「第6回活字文化フォーラム」(文化通信社主催)が4日、東京都内で開かれ、「出版流通の転換点―書店の持続可能性を考える―」をテーマに、出版流通の今後や書店振興のあり方について意見交換が行われた。
基調講演で取次協会会長が書店の重要性強調
基調講演で、一般社団法人「日本出版取次協会」の富樫建会長は「書店は地域の文化拠点として必要」と強調。「出版業界が文化としての価値と、事業としての持続可能性を両立するため、出版流通の構造を変え、本と書店の価値を再創造する必要がある」と語った。
韓国の事例踏まえ新法提言、斎藤氏は「黒船」と表現
パネルディスカッションでは、公益財団法人「文字・活字文化推進機構」の山口寿一理事長(読売新聞グループ本社社長)が、書店数が回復した韓国の実情を踏まえ、書店振興の新たな法律作りを提言。昨年公布されたトラック新法(トラック適正化二法)に基づき、輸送の最低運賃を国が定める制度が2028年にも施行されることに触れ、「運賃が約2倍になる。

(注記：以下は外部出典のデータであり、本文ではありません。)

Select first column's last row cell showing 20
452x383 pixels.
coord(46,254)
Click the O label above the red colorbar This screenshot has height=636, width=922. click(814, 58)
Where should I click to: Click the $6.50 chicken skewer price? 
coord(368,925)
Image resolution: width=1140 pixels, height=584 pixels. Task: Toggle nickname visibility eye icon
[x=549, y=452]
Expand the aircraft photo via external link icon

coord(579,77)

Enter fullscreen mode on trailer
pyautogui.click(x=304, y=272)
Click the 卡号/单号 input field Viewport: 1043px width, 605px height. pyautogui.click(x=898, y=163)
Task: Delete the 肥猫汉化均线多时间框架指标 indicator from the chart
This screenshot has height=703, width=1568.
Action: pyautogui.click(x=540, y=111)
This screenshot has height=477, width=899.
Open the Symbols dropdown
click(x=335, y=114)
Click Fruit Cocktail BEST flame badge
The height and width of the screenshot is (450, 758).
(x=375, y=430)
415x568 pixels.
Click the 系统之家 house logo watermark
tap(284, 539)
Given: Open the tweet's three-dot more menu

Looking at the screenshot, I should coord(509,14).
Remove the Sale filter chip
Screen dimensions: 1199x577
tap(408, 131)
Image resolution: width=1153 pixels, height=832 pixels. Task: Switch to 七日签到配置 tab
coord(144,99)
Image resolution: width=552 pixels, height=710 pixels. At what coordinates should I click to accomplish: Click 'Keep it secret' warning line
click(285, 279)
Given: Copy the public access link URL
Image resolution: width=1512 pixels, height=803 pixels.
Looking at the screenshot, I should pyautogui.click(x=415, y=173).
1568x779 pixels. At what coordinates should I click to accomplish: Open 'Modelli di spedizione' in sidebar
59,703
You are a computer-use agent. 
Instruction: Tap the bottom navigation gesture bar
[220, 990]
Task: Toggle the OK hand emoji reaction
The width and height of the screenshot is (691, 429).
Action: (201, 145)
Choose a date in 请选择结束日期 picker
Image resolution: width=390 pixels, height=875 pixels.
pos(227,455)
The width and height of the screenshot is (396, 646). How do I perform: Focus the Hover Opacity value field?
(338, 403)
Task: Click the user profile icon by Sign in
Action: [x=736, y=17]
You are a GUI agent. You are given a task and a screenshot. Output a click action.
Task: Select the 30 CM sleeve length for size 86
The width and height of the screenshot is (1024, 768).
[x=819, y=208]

全業界に対する段階的施行や、出版業界に猶予期間を与えることを、出版業界が一体となって主張すべきだ」と訴えた。
登壇した自民党の「街の本屋さんを元気にして、日本の文化を守る議員連盟」会長の斎藤健衆院議員は「新法は『黒船が来た』という気持ちで、共創の精神で取り組んでいかないと乗り越えられない波。一緒に頑張っていきたい」と述べた。